La bandera cubana fue concebida en 1849 por el militar venezolano Narciso López, en Nueva York. La Asamblea Constituyente de Guáimaro la adoptó en 1868, y en 1902 se convirtió en el símbolo de la Cuba independiente. Es la misma enseña que, sin saber su origen, hemos visto quemar por opositores venezolanos como muestra de odio a los invasores castristas. Una pena;los invasores castrocomunistas se han adjudicado la bandera como se han apropiado de una isla, pero esa bandera no representa a la tiranía. La bandera cubana es la bandera de los cubanos, libres o no.
Venezuela y Cuba siempre se mantuvieron aliados. La sólida y genuina cultura cubana que tanto admiraban los venezolanos, al igual que numerosos latinoamericanos, era sin embargo lo que menos interesaba a los que se adueñaron del destino de la isla y expulsaron a sus artistas y escritores al exilio, fusilaron a los defensores de la libertad y persiguieron y apresaron a tantos inocentes por el mero hecho de opinar en contra de lo que se avecinaba: el odio. Y, con el odio, el castrocomunismo.
El producto de marketing creado por Fidel Castro, la revolución comunista tropical plena de aversión y rencor, llegó y triunfó allá donde se predicó. Por el contrario, su revolución interna fracasó. Una rabia urdida frente a un enemigo inventado no podía llegar a nada.
Durante más de 58 años, el gran lobo feroz se ha llamado "el imperialismo yanqui". Con el odio a ese ogro supuestamente amenazador, los Castro ganaron el fervor de América Latina y del resto del mundo.

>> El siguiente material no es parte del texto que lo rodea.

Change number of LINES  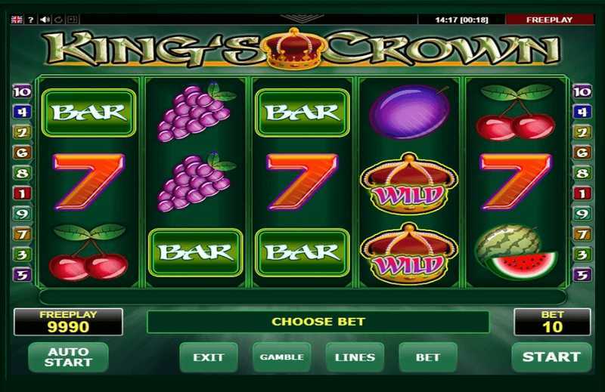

Sin embargo, 30 años de férrea invasión soviética en Cuba no sensibilizó a los libertarios del mundo. A nadie le importó esa desastrosa invasión. Todos, eso sí, deploraron aquella otra invasión traicionada por J. F. Kennedy, conducida por un grupo de cubanos patriotas que intentaron en vano, abandonados por el Gobierno norteamericano, de defender su país del totalitarismo. Como tampoco nadie apoyó la guerrilla que emprendieron miles de cubanos en las lomas del Escambray en contra del comunismo; muchos de ellos habían combatido a Batista. Los dejaron solos.
La soledad de Cuba es épica. Así y todo, pocos escriben la verdad. Ni antes ni ahora reconocen que los cubanos llevan 58 años batallando contra un monstruo que ha conseguido extender sus tentáculos a través de América Latina y del mundo; también hacia Estados Unidos: sus universidades, sus instituciones y al mismísimo Gobierno. El castrismo se apoderó de Nicaragua, de El Salvador, de Argentina, de Bolivia, del Perú, de Ecuador, de una parte de México, y, por fin, de Venezuela entera, la niña de sus ojos.
Fidel Castro quiso enseñorearse de Venezuela desde los años 60. Allí envió a sus guerrilleros, allí murió Antonio Briones Montoto. Hoy sus sobrinos viven como pachás en Miami, y hasta son dueños de restaurantes y clubes de moda, en lo que ha sido la invasión castrista de Miami más onerosa con la anuencia y el apoyo del Gobierno de Barack Obama. 'Su intercambio cultural' unilateral ha servido para que los hijos, nietos y sobrinos de los militares castristas se asienten con sus millones, y los multipliquen, en la ciudad odiada por sus abuelos, padres y tíos, corazón de la mafia del exilio cubano.